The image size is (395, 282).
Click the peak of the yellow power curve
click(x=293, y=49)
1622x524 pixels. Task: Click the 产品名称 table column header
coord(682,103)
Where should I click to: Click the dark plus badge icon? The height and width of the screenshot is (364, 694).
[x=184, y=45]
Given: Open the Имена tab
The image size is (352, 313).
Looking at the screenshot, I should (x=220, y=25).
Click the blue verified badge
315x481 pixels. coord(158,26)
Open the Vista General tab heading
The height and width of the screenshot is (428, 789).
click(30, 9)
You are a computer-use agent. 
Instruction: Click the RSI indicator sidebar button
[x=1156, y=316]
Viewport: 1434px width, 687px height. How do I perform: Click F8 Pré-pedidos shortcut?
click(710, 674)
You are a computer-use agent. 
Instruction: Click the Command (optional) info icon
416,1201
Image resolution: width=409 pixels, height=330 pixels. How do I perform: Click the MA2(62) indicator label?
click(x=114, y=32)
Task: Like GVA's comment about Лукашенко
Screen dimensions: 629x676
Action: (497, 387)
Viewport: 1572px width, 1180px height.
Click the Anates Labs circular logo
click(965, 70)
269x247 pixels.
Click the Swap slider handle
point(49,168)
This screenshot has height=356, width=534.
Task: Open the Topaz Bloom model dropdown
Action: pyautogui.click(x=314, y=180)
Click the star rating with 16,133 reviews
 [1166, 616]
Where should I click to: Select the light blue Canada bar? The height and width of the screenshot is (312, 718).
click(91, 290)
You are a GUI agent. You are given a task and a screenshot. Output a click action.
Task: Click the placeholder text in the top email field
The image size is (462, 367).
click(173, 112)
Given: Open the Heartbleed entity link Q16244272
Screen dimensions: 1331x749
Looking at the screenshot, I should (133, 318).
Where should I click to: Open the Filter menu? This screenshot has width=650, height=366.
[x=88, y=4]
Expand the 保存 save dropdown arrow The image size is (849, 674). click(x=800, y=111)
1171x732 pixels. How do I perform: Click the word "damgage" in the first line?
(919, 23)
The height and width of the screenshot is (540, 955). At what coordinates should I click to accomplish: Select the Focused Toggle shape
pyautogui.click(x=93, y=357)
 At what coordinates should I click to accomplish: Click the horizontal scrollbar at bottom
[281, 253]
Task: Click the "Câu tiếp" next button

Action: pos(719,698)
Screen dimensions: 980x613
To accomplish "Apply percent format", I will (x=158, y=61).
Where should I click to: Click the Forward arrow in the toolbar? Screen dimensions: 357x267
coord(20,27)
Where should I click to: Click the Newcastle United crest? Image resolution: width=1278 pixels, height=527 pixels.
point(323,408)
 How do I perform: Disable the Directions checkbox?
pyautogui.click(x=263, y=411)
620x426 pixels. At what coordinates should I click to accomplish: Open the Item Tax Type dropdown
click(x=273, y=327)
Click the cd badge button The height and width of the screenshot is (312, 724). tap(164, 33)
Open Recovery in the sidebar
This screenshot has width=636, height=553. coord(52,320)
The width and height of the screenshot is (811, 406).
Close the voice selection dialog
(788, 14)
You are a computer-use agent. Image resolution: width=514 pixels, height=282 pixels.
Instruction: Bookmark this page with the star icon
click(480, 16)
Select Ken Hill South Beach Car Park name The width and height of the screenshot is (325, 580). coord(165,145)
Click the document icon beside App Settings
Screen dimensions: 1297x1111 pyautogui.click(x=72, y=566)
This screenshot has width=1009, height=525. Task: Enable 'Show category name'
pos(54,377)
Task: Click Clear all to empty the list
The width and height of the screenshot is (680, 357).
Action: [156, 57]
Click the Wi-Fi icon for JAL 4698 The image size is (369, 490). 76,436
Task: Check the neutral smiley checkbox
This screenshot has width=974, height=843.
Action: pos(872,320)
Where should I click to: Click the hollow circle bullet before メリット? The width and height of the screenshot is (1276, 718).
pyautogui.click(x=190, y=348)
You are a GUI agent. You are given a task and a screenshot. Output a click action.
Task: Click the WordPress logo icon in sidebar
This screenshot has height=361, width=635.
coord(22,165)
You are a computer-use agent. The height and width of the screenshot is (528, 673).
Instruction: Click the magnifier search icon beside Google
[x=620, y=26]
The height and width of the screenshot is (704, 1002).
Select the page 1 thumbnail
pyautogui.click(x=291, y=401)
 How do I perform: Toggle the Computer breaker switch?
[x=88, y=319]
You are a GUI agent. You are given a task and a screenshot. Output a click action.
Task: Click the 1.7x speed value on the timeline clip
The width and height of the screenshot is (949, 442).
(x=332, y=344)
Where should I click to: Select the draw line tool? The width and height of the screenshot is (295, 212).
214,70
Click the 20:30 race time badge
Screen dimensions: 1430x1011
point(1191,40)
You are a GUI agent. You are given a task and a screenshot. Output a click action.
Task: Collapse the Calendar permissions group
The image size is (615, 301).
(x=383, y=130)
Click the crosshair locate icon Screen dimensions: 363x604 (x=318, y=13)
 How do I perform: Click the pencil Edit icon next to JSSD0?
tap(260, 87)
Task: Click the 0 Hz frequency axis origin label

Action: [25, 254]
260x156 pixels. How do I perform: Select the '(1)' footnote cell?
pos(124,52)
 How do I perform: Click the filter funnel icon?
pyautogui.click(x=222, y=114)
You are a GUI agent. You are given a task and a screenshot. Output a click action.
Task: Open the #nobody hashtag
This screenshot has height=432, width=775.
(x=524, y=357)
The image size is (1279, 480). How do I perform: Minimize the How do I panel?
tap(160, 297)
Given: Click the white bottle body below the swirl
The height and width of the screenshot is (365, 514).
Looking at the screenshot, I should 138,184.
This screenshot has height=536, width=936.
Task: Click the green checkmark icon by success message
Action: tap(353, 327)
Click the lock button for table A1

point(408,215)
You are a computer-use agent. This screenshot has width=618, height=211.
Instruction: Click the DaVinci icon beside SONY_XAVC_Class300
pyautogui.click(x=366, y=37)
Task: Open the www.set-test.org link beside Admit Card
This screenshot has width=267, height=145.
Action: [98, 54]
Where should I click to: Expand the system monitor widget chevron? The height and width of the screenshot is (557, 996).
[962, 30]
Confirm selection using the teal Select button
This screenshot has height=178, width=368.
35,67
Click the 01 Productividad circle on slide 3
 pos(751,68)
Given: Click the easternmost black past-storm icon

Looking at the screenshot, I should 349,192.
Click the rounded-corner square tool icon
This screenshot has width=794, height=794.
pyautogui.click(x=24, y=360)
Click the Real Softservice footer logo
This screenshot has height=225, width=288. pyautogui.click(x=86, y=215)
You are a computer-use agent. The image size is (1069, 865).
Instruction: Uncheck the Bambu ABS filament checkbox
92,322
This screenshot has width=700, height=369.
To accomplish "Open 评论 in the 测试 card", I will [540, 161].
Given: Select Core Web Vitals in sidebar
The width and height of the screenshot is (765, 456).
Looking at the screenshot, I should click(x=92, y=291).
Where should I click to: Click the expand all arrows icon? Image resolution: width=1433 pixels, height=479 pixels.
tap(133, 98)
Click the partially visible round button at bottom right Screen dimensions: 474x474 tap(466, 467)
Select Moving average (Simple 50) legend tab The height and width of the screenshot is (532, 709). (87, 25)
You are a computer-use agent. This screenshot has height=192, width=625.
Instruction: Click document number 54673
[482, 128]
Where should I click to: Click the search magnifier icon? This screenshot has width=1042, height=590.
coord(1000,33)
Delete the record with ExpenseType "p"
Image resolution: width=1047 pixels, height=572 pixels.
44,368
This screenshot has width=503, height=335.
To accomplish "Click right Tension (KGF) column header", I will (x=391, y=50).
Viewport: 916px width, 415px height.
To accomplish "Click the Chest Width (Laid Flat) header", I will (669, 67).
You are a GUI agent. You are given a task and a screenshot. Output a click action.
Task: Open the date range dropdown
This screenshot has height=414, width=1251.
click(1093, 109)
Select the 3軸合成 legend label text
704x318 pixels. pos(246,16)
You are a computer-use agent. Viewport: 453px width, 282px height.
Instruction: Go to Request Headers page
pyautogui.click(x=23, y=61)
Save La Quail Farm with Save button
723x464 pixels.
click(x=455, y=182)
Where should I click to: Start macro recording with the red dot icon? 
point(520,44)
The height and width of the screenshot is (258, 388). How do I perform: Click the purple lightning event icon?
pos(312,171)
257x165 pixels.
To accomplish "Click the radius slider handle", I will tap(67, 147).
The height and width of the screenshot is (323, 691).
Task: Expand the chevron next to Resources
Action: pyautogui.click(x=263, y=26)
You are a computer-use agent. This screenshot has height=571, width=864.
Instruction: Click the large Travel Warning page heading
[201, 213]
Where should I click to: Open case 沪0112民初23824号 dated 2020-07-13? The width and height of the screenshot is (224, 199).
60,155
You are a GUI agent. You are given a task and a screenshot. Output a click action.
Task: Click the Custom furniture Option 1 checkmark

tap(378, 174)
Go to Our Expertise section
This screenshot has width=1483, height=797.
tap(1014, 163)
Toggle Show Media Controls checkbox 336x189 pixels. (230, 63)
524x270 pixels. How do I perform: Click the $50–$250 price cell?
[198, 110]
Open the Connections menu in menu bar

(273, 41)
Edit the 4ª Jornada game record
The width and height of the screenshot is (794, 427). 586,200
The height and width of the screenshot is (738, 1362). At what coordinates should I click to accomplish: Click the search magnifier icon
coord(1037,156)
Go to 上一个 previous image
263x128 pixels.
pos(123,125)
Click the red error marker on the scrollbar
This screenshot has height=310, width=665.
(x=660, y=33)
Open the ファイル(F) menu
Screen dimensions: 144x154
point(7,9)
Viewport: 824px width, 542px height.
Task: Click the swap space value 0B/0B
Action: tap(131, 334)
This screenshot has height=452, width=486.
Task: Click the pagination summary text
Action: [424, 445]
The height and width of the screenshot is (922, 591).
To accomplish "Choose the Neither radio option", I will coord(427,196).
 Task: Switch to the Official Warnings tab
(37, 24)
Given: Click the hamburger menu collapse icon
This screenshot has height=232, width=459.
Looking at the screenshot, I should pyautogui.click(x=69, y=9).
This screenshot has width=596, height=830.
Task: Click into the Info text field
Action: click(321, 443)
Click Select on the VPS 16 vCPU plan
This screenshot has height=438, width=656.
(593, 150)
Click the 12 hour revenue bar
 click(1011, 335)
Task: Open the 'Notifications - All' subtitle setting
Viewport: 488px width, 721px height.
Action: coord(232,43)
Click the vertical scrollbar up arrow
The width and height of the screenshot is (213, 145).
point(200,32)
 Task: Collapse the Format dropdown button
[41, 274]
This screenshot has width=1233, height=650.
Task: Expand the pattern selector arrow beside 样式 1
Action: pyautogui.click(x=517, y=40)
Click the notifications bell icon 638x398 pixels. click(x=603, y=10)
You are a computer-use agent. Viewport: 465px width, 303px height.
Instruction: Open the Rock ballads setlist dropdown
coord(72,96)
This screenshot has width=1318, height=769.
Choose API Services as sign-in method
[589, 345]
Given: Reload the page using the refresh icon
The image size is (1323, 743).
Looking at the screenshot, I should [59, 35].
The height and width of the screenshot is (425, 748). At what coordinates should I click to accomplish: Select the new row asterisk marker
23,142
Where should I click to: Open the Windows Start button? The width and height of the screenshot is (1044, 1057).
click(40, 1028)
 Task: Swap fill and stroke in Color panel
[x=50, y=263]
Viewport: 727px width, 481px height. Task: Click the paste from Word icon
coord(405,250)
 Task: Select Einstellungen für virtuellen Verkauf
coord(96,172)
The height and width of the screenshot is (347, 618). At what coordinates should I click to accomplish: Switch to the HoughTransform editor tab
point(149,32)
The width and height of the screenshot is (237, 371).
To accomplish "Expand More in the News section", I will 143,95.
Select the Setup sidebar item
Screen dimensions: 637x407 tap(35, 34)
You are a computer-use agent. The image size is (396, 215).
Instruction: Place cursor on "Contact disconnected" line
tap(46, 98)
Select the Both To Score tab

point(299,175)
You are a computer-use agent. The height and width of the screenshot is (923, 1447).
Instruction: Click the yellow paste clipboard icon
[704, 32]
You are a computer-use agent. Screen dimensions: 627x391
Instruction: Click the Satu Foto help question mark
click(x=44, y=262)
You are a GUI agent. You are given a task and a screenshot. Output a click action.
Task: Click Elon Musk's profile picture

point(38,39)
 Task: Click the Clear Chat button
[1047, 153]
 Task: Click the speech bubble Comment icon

====================

Lines holding "section": copy each one from the records above.

Go to Our Expertise section
To accomplish "Expand More in the News section", I will 143,95.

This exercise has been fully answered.